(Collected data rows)
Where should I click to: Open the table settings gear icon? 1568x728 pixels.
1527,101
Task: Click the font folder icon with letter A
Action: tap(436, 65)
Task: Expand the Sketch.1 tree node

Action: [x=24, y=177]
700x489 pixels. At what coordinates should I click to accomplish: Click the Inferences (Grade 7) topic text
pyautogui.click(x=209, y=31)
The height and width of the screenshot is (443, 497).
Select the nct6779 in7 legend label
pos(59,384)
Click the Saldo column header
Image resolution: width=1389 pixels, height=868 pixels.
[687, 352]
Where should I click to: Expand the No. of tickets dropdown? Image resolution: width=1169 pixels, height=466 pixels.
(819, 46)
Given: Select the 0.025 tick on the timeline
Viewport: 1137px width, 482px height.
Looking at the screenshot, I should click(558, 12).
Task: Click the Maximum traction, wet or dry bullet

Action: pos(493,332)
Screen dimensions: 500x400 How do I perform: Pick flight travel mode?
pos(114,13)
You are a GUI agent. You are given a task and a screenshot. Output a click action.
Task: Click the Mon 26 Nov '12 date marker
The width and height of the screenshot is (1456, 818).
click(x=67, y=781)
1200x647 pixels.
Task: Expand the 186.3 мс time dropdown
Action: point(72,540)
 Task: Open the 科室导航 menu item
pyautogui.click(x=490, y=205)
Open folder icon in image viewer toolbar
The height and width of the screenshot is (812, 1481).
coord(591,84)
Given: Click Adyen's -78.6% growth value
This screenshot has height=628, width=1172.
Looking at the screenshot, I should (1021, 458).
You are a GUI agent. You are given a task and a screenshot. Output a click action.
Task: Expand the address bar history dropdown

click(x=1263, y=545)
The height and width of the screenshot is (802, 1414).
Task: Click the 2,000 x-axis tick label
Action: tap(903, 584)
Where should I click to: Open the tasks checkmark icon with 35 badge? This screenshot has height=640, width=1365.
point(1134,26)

*GOAL*. Copy out every one of the rows above word for word, without changing anything.

*TASK RESULT*.
Where should I click to: Open the table settings gear icon? 1568x728 pixels.
1527,101
Task: Click the font folder icon with letter A
Action: tap(436, 65)
Task: Expand the Sketch.1 tree node

Action: [x=24, y=177]
700x489 pixels. At what coordinates should I click to accomplish: Click the Inferences (Grade 7) topic text
pyautogui.click(x=209, y=31)
The height and width of the screenshot is (443, 497).
Select the nct6779 in7 legend label
pos(59,384)
Click the Saldo column header
Image resolution: width=1389 pixels, height=868 pixels.
[687, 352]
Where should I click to: Expand the No. of tickets dropdown? Image resolution: width=1169 pixels, height=466 pixels.
(819, 46)
Given: Select the 0.025 tick on the timeline
Viewport: 1137px width, 482px height.
Looking at the screenshot, I should click(558, 12).
Task: Click the Maximum traction, wet or dry bullet

Action: pos(493,332)
Screen dimensions: 500x400 How do I perform: Pick flight travel mode?
pos(114,13)
You are a GUI agent. You are given a task and a screenshot. Output a click action.
Task: Click the Mon 26 Nov '12 date marker
The width and height of the screenshot is (1456, 818).
click(x=67, y=781)
1200x647 pixels.
Task: Expand the 186.3 мс time dropdown
Action: point(72,540)
 Task: Open the 科室导航 menu item
pyautogui.click(x=490, y=205)
Open folder icon in image viewer toolbar
The height and width of the screenshot is (812, 1481).
coord(591,84)
Given: Click Adyen's -78.6% growth value
This screenshot has height=628, width=1172.
Looking at the screenshot, I should (1021, 458).
You are a GUI agent. You are given a task and a screenshot. Output a click action.
Task: Expand the address bar history dropdown

click(x=1263, y=545)
The height and width of the screenshot is (802, 1414).
Task: Click the 2,000 x-axis tick label
Action: tap(903, 584)
Where should I click to: Open the tasks checkmark icon with 35 badge? This screenshot has height=640, width=1365.
point(1134,26)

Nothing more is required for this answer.